Fast forward to serving in my second call. The good people of Clarkfield Lutheran Church in Clarkfield taught this pastor good theology around stewardship. They were a congregation that removed the word “budget” and replaced it with “mission plan”. You see, they saw every dollar as supporting the mission they believed God was calling them to. They also believed giving wasn’t only about supporting the mission, it was a spiritual practice of responding to God’s grace. They focused on the need of the giver to give. And, like you, they challenged the community to grow one step in their giving towards a tithe.
My wife and I grew in our giving and found great joy. We soon reached a tithe. I would love to tell you we have grown each year way past a tithe, but that would not be true. But we do, continue to increase our giving each year. It is all a response to the Grace of God and a commitment to share the gospel message that the Kingdom of God is near. It is all about saying, “thank you.”
Of course, we can never thank God enough. But that’s the beauty of it, we never could. We could never earn God’s grace, it’s a pure gift. That is why we call it grace. God’s love for us. But we do get to respond to it. So, I suppose the appropriate questions for this sound something like this:
• Do we share this Good News of the promises of God with God’s people?
• Do we serve our neighbors as God calls us to?
• Do we believe that with God we have enough?
I hope that we respond joyfully as stewards of all that God entrusts. And when we do this, I believe we just might glimpse the Kingdom of God breaking into the world in our midst, not only in our individual and family lives but amid this community of faith. Please know, I see the Kingdom of God breaking in through you, here through your support of:
• Churches United for the Homeless
• Episcopal Relief and Development
• Alcoholics Anonymous
• Boy & Girl Scouts
• Through your willingness to share this beautiful and sacred space with the community
• Through weekly worship of word and sacrament.
Members of Gethsemane, you are bearers of hope.

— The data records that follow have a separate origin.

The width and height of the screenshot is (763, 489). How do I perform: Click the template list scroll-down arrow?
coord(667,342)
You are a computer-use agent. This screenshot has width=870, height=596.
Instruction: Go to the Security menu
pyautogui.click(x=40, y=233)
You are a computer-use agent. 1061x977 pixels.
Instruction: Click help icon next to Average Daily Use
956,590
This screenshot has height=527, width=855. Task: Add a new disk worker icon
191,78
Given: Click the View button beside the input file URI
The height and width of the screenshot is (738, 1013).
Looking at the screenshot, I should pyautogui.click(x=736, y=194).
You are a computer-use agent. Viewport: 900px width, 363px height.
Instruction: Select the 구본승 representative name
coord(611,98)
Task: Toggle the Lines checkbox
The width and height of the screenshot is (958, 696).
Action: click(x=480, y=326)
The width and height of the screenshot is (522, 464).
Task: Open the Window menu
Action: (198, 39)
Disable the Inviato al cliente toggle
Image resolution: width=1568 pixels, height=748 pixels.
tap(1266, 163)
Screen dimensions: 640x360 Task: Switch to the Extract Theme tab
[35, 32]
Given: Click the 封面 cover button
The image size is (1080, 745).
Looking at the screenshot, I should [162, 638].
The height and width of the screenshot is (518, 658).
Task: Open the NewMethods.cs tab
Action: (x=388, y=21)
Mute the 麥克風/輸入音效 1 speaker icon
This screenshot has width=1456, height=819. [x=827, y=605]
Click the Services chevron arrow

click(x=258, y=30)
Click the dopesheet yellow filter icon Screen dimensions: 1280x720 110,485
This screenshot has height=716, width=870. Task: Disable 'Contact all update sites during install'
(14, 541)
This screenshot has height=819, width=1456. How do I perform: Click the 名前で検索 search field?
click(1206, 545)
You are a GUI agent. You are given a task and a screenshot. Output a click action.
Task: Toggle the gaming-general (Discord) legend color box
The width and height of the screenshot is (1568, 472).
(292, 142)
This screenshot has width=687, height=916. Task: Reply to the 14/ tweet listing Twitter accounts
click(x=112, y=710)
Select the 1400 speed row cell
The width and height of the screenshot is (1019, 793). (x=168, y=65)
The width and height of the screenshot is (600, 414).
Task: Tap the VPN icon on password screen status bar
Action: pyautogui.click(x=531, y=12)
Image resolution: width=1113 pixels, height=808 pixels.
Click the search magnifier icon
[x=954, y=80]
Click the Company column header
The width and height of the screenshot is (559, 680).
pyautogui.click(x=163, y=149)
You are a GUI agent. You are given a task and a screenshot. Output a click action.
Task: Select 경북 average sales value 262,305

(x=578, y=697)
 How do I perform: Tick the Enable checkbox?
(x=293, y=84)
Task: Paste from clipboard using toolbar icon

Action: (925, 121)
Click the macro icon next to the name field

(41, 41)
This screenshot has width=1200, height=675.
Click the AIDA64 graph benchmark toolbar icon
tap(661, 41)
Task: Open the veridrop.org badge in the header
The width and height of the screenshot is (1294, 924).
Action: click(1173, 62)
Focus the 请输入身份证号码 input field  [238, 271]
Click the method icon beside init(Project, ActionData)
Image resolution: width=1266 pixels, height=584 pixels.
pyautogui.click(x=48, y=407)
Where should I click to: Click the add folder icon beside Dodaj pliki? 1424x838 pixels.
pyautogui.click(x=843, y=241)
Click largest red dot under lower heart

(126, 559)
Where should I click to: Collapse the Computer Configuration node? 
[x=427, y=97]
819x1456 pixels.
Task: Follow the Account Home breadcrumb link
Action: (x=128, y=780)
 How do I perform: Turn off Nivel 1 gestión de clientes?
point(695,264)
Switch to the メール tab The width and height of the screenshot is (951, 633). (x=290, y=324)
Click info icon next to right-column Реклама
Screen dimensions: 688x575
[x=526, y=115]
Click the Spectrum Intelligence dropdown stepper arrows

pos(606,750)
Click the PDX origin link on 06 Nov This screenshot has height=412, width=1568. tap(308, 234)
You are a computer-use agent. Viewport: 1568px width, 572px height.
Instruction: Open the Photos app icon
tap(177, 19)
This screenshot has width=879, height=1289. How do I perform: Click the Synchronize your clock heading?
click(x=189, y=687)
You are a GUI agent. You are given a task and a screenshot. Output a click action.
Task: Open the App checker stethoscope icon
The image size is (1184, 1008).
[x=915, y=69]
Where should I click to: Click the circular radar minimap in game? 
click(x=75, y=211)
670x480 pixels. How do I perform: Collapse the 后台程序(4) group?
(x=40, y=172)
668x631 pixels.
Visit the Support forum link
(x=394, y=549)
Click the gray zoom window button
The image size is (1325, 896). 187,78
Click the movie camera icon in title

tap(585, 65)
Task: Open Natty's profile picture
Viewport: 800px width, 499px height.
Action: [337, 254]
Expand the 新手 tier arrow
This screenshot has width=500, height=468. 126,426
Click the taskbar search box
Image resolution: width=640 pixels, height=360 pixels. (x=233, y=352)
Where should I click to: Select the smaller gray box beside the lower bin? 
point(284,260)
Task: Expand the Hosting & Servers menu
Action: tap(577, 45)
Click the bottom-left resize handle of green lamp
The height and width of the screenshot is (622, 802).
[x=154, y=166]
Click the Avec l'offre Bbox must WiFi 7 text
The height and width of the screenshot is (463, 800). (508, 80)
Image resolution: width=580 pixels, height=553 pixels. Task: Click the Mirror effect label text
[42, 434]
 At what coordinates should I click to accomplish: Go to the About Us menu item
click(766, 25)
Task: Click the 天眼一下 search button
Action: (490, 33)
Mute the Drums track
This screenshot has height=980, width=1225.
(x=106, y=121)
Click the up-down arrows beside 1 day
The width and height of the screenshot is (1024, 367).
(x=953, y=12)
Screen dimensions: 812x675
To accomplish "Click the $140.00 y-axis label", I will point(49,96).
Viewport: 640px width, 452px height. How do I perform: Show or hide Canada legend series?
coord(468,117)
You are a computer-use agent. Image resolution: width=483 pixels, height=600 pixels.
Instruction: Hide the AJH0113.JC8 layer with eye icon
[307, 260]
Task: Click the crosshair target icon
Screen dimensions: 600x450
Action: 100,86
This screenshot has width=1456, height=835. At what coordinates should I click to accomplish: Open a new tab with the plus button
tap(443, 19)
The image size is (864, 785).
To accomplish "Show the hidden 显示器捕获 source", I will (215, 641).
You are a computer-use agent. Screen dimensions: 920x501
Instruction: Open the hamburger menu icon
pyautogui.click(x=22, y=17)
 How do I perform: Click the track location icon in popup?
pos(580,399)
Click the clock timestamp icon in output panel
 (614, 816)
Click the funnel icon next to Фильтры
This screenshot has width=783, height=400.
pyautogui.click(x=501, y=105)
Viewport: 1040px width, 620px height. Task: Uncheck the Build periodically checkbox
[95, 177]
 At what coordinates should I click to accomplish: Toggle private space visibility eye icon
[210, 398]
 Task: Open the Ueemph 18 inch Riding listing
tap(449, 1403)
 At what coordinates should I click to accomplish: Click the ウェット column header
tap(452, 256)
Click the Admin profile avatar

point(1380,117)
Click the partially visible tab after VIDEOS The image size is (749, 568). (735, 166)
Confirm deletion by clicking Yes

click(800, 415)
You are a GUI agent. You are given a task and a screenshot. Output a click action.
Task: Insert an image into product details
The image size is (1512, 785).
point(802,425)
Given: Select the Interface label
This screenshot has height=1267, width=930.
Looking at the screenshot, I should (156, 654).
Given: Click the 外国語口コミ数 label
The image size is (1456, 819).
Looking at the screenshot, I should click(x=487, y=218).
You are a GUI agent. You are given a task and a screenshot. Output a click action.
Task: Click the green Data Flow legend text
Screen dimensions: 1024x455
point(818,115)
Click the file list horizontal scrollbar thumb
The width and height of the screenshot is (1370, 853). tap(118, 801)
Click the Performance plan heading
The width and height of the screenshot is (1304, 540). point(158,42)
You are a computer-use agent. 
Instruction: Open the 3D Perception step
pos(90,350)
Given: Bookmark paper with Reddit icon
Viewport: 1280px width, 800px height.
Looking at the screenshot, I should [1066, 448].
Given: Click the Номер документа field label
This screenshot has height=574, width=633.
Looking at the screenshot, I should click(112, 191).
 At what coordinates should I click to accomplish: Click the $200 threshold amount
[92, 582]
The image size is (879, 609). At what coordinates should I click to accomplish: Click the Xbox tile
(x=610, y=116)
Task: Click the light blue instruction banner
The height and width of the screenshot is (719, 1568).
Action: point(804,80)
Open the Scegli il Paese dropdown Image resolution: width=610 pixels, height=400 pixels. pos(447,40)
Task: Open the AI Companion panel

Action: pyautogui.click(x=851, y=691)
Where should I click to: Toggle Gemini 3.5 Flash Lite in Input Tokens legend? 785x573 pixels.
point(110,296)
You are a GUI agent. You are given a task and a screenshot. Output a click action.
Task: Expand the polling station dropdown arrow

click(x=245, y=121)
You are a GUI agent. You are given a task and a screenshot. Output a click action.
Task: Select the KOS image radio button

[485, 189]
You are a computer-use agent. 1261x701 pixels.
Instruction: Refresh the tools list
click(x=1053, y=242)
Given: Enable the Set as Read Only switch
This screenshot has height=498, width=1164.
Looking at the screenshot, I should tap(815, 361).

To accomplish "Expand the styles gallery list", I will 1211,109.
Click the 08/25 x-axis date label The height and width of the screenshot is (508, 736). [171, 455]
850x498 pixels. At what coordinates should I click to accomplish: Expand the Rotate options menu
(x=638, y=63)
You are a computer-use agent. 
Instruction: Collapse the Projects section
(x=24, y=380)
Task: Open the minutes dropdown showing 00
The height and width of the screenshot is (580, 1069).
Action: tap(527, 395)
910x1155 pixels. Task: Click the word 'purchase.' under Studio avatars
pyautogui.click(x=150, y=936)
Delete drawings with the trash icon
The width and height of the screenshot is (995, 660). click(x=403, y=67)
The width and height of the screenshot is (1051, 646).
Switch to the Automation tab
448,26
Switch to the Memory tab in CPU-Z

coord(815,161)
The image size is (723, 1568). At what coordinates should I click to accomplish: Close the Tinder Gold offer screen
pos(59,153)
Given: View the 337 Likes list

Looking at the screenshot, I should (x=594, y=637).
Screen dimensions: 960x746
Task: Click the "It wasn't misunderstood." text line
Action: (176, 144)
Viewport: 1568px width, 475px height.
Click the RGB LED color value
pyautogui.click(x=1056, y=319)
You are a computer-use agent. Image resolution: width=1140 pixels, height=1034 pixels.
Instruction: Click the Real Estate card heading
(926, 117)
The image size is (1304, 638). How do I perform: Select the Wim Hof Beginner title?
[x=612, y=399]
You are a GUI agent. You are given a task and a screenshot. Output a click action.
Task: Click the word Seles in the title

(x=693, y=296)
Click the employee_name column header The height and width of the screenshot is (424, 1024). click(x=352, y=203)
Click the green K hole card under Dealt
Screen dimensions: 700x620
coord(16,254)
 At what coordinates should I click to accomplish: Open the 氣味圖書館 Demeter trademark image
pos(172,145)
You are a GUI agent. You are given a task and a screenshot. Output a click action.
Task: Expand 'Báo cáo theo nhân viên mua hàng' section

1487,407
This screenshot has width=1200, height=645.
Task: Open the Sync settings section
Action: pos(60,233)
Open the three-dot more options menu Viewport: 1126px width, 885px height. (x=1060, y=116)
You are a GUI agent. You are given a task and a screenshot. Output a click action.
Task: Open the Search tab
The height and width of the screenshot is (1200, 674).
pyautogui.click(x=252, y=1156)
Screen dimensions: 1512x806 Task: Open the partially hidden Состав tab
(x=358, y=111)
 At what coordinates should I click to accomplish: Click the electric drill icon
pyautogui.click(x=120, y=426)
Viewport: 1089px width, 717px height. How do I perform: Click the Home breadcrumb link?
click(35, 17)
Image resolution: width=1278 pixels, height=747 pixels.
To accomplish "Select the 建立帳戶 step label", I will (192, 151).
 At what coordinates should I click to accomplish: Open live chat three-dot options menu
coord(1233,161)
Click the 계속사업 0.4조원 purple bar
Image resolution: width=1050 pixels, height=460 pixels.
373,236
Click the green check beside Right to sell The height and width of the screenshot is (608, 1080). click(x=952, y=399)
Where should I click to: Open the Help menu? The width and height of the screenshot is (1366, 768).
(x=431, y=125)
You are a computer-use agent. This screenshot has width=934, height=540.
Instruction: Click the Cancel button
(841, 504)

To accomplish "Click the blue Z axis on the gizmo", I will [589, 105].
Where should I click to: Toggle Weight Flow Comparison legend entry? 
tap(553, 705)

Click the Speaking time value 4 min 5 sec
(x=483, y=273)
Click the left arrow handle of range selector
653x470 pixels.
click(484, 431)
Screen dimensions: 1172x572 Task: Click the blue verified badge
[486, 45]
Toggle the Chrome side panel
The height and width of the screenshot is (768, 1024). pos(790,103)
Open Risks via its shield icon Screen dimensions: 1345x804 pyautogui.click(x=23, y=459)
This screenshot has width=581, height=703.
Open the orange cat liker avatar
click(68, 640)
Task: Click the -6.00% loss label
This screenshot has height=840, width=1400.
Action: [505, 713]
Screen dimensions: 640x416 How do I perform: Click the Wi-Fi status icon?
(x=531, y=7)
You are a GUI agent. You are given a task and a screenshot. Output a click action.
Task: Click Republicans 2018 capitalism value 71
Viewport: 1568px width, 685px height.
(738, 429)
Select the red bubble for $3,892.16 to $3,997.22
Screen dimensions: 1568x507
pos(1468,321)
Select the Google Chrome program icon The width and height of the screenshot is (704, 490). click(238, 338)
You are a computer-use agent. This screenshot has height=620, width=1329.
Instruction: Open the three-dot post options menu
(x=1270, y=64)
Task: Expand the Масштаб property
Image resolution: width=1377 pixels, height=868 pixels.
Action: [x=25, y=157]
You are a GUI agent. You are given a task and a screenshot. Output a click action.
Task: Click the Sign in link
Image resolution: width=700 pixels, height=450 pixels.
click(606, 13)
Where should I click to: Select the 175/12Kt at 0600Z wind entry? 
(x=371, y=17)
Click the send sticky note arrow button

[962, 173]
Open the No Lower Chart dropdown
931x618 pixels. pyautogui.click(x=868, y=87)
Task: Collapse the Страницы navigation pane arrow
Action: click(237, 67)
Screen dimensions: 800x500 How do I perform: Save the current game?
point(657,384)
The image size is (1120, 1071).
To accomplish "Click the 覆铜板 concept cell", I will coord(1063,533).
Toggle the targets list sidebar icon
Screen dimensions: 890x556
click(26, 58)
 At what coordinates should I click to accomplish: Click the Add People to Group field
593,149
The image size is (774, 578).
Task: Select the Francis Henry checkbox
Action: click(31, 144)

Did you hear the last verse of today’s text from Romans? It stated, “may the God of hope fill you with all joy and peace in believing, so that you may abound in hope by the power of the Holy Spirit.” God has called each of you to be a bearer of hope through the way that you live and serve. Your hope and love that you share are grounded in the hope of God’s promises being fulfilled. In the hope and assurance of God’s presence. And you are bearers of God’s hope and promises for restoration, reconciliation, welcome, and justice amid a beautifully created and loved, yet, terribly hurting, fearful and broken world, that often seems captive to sin.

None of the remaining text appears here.